Возвратился Белинский в дом прогрессивного писателя и издателя Надеждина, у которого жил в то время, отрабатывая кров секретарскими обязанностями. (Так Виссарион расчел для себя, Николай же Иванович Надеждин был отчасти сострадателен, отчасти просто гостеприимен, успокаивал даровитого и щепетильного молодого человека тем, что тот оказывает ему честь своей работой на него.) Белинский недавно был вынужден оставить университет, где учился на казенный счет: корифеи становившейся тогда все более авторитетной немецкой учености сочли, что будущий критик не обладает выраженными филологическими способностями.

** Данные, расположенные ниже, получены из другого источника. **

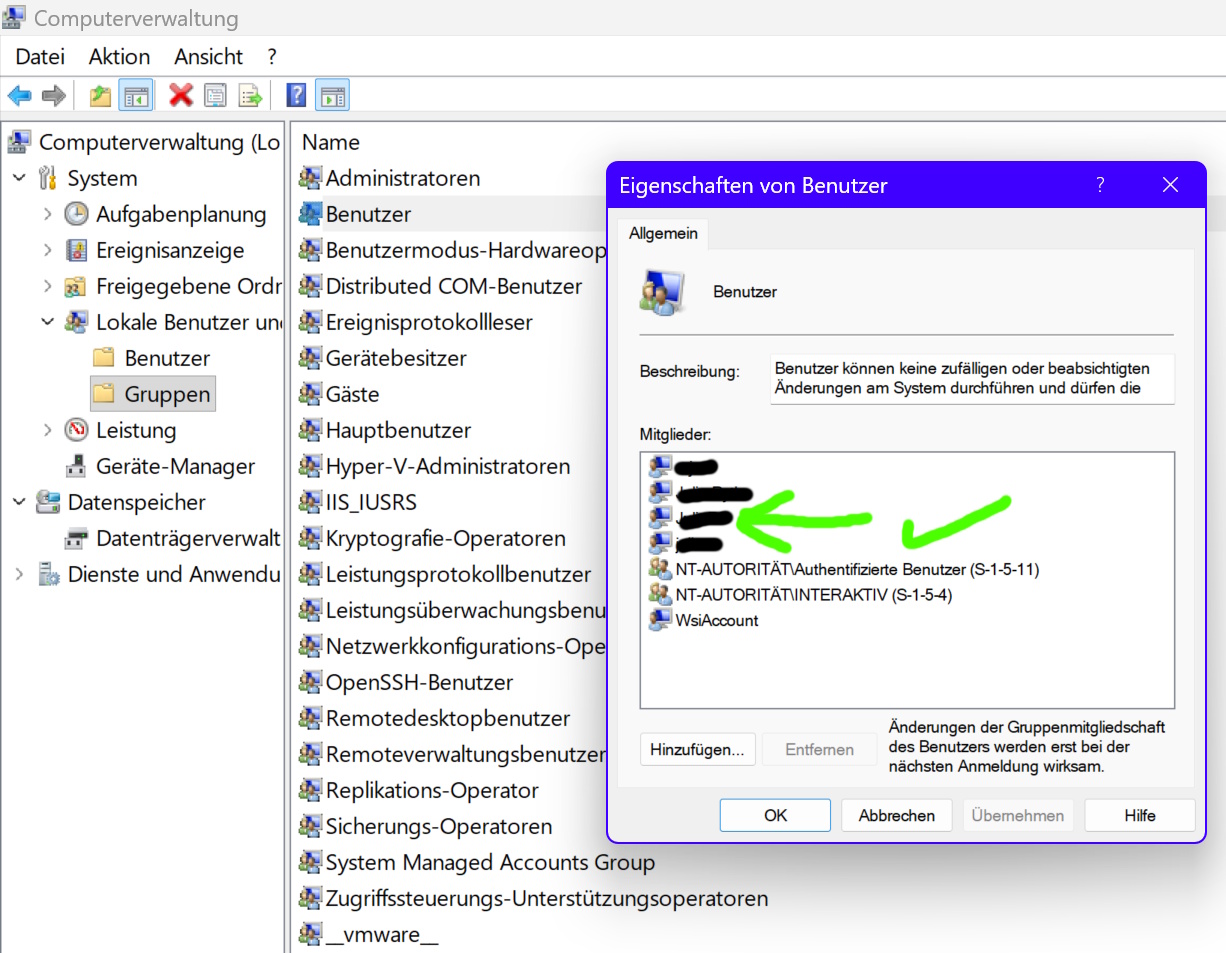
Task: Toggle the action pane toolbar icon
Action: [x=332, y=95]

И нередко позднее Белинского задевало в Бакунине — так он считал — мальчишеское, барское, офицерское, то, что было резко противоположно обстановке городошки Чембара в детстве самого Белинского и привычной ему — тогда и впоследствии — кропотливой и непритязательной трудовой жизни. Александр знал, что люди вообще с трудом отрешаются от ранних впечатлений (если даже искореняют их в себе, то тем самым помнят)… Для Белинского точкой отсчета была низовая Россия, которая еще не скоро будет читать его.

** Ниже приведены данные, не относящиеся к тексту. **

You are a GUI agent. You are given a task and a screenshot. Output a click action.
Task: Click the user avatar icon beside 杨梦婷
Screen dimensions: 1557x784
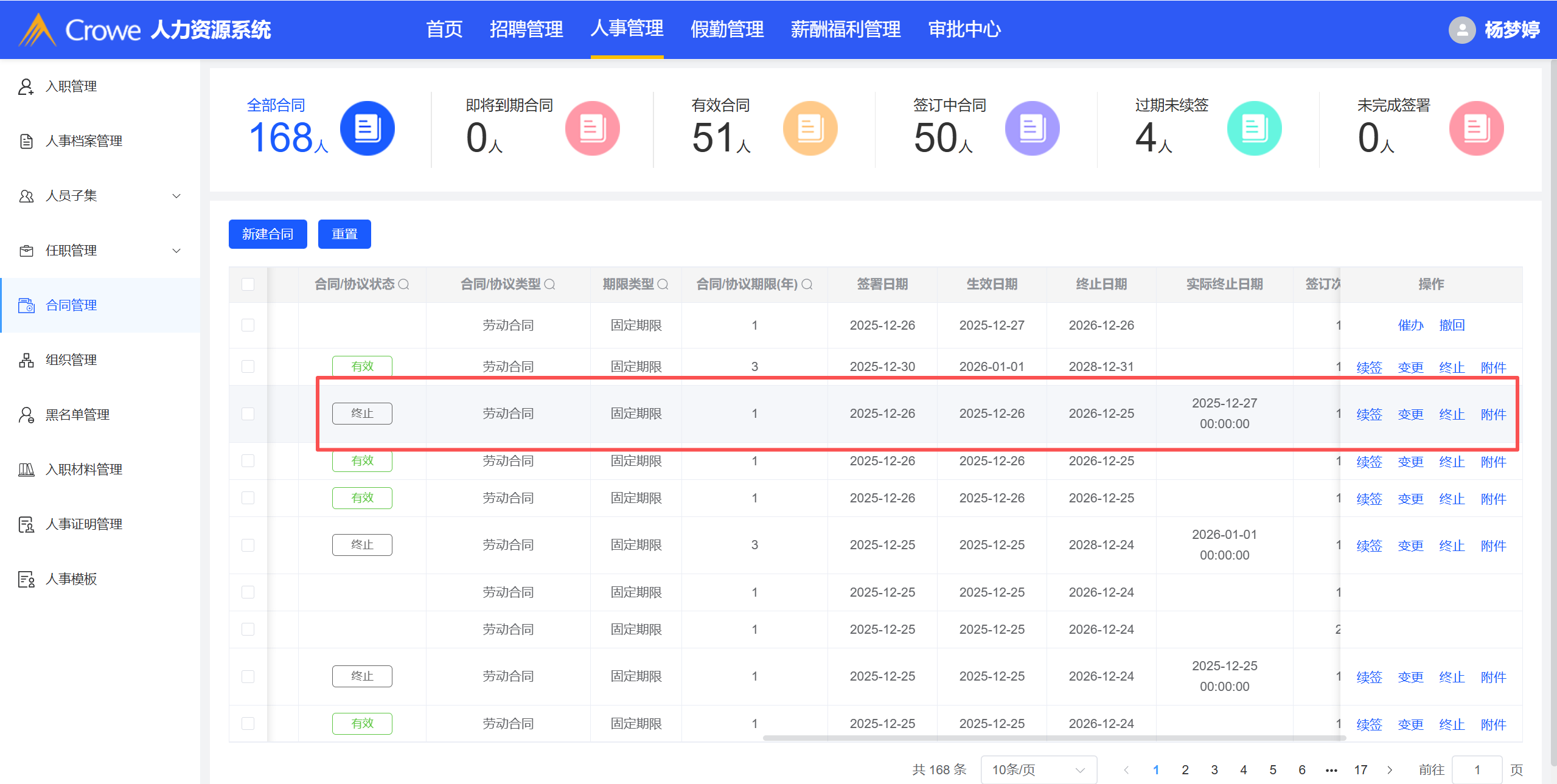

Всё так — кручинился порой по поводу их взаимной неприязни Герцен, — но есть ведь в Мишеле смелая мысль, самоотверженность, готовность погибнуть и нести последствия своих поступков, желание до конца сохранить «святое чувство бунта»!.. Бакунин окончил артиллерийское училище и затем служил в дальнем полесском гарнизоне, где читал философские труды, бражничал и дичал и едва не решился покончить с собой от безысходности армейской службы. Затем наконец вырвался в отставку, смог упиться волей, пропагандой, своей талантливостью. Он окончательно поссорился с отцом из-за неприятия армейской муштры, и ему почти перестали присылать из дома. Как бы наперекор всему в нем развилось то, что Виссарион возмущенно называл «разбрасыванием денег, как щепки» и «манерой жить на чужой счет». Но, кроме того, причиной этому была почти нужда… Которую знали они оба и «не замечали» разными способами. Бакунин — по-детски безоглядно…

И наконец было ведь главное из общего: их «задушевная ненависть к российскому деспотизму», так много самого глубинного родства! Но в силе оставалось то, давнишнее раздражение и сходные их обвинения друг другу — в нетерпимости.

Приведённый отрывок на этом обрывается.